Rabbi Zvi Aryeh Rosenfeld, a pioneering Breslov educator who spread Rebbe Nachman’s teachings in North America beginning in the 1940s, had a very deep love for the Land of Israel. While he reached out to Jews who were distant from God and taught many adults and children the basics of Torah and mitzvot, he would always try to strengthen his connection with the Holy Land. In addition to traveling to Israel over 50 times, he collected charity to support the Breslover chassidim living in Jerusalem, and raised most of the funds for the construction of the Breslov yeshivah in Mea Shearim.
When he began teaching young students in New York City, Rabbi Rosenfeld instilled in them both the love of the Land and the greatness of charity. In the early 1950s, in agreement with the Breslover chassidim in Jerusalem, he set up a system called ma’amadot (literally, “position,” “standing” or “rank”). For the going rate of $1.10 per month, each boy among his students who wanted to join would become a “partner” with a chassid in Jerusalem and have a share in the latter’s Torah study and service of God.

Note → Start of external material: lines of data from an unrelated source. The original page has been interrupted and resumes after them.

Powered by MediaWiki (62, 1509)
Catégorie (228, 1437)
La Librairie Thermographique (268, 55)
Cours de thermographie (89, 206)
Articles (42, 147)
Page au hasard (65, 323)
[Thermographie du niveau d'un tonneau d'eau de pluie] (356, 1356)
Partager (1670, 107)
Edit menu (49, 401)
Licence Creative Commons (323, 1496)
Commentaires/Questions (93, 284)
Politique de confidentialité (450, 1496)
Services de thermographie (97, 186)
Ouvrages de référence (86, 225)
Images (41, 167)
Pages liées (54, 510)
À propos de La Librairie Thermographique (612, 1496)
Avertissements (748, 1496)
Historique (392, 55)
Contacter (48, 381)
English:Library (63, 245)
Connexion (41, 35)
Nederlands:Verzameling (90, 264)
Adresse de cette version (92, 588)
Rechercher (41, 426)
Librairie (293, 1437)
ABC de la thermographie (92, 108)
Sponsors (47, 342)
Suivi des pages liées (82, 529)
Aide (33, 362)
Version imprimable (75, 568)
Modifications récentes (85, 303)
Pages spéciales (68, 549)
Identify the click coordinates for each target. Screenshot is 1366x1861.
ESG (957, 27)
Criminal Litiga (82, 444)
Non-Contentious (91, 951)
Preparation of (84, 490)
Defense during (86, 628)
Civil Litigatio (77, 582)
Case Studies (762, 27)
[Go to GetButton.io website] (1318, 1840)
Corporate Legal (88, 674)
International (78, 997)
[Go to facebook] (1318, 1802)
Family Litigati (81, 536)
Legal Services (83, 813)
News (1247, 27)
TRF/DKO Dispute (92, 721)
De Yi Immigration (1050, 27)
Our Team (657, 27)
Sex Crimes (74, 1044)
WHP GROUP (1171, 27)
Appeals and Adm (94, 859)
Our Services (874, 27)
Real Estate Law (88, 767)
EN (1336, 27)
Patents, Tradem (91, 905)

In the 1950s, this was a lot of money for a young boy. The boy would give his own 10 cents and then have to raise the remaining dollar for charity! But this connection served to strengthen the ties between Rabbi Rosenfeld and his students, as well as between Rabbi Rosenfeld and the chassidim in Israel, and had a profound impact on the American boys who were subsequently inspired to travel to the Holy Land themselves.